» **EXERCISE DESCRIPTION**: Translate this sentence from the passage on papal authority below into Spanish: "It is more wonderful, that this point should never be defined, in downright and full terms, by any ancient synod; it being so notoriously in those old times opposed by divers who dissented in opinion, and discorded in practice from the pope; it being also a point of that consequence, that such a solemn declaration of it would have much conduced to the ruin of all particular errors and schisms, which were maintained then in opposition to the church."

It is much that this point of faith should not be delivered in any of those ancient expositions of the Creed (made by St. Austin, Ruffin, etc.) which enlarge it to necessary points of doctrine, connected with the articles therein, especially with that of the Catholic Church, to which the pope's authority hath so close a connexion; that it should not be touched in the

catechetical discourses of Cyril, Ambrose, etc.; that in the systems of divinity composed by St. Austin, Lactantius, etc., it should not be treated on: the world is now changed; for the Catechism of Trent doth not overlook so material a point; and it would pass for a lame body of theology which should omit to treat on this subject.

It is more wonderful, that this point should never be defined, in downright and full terms, by any ancient synod; it being so notoriously in those old times opposed by divers who dissented in opinion, and discorded in practice from the pope; it being also a point of that consequence, that such a solemn declaration of it would have much conduced to the ruin of all particular errors and schisms, which were maintained then in opposition to the church.

Indeed had this point been allowed by the main body of orthodox bishops, the pope could not have been so drowsy or stupid as not to have solicited for such a definition thereof; nor would the bishops have been backward in compliance thereto; it being, in our adversaries' conceit, so compendious and effectual a way of suppressing all heresies, schisms, and disorders (although indeed later experience hath showed it no less available to stifle truth, justice, and piety); the popes after Luther were better advised, and so were the bishops adhering to his opinions.

Whereas also it is most apparent that many persons disclaimed this authority, not regarding either the doctrines or decrees of the popes; it is wonderful that such men should not be reckoned in the large catalogues of heretics, wherein errors of less obvious consideration, and of far less importance, did place men; if Epiphanius, Theodoret, Leontius, etc., were so negligent or unconcerned, yet St. Austin, Philastrius,-western men, should not have overlooked this sort of desperate heretics: Aerius, for questioning the dignity of bishops, is set among the heretics; but who got that name for disavowing the pope's supremacy, among the many who did it (it is but lately, that such as we have been thrust in among heretics)?

Whereas no point avowed by Christians could be so apt to raise offence and jealousy in pagans against our religion as this, which setteth up a power of so vast extent and huge influence; whereas no novelty could be more surprising or startling, than the erection of an universal empire over the

consciences and religious practices of men; whereas also this doctrine could not but be very conspicuous and glaring in ordinary practice; it is prodigious, that all pagans should not loudly exclaim against it.

» **RECORDED DATA**:
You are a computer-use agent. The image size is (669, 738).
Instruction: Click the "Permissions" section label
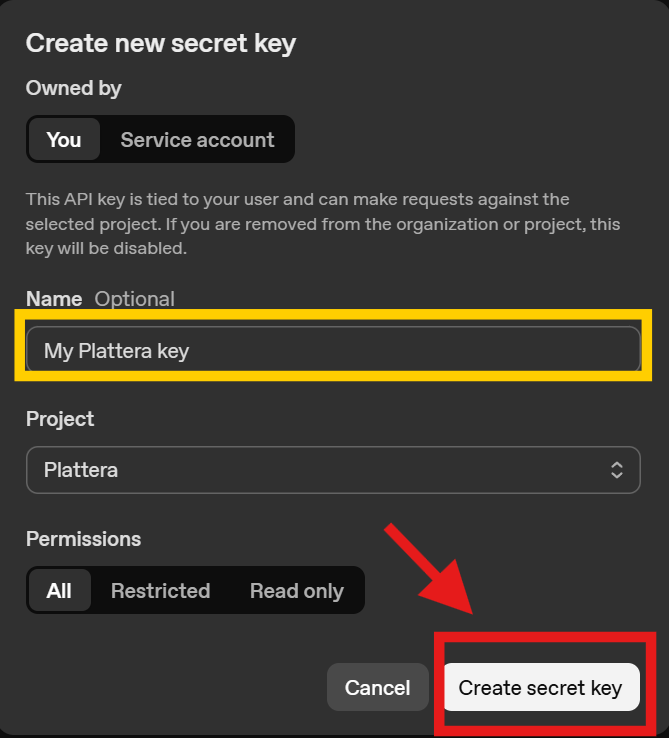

» **EXERCISE ANSWER**: Es más asombroso que este punto nunca haya sido definido, en términos claros y plenos, por ningún sínodo antiguo, habiendo sido tan notoriamente combatido en aquellos tiempos antiguos por diversas personas que disentían en opinión y discrepaban en la práctica del papa; siendo además un punto de tal trascendencia que una declaración solemne de él habría contribuido mucho a la ruina de todos los errores y cismas particulares que entonces se sostenían en oposición a la iglesia.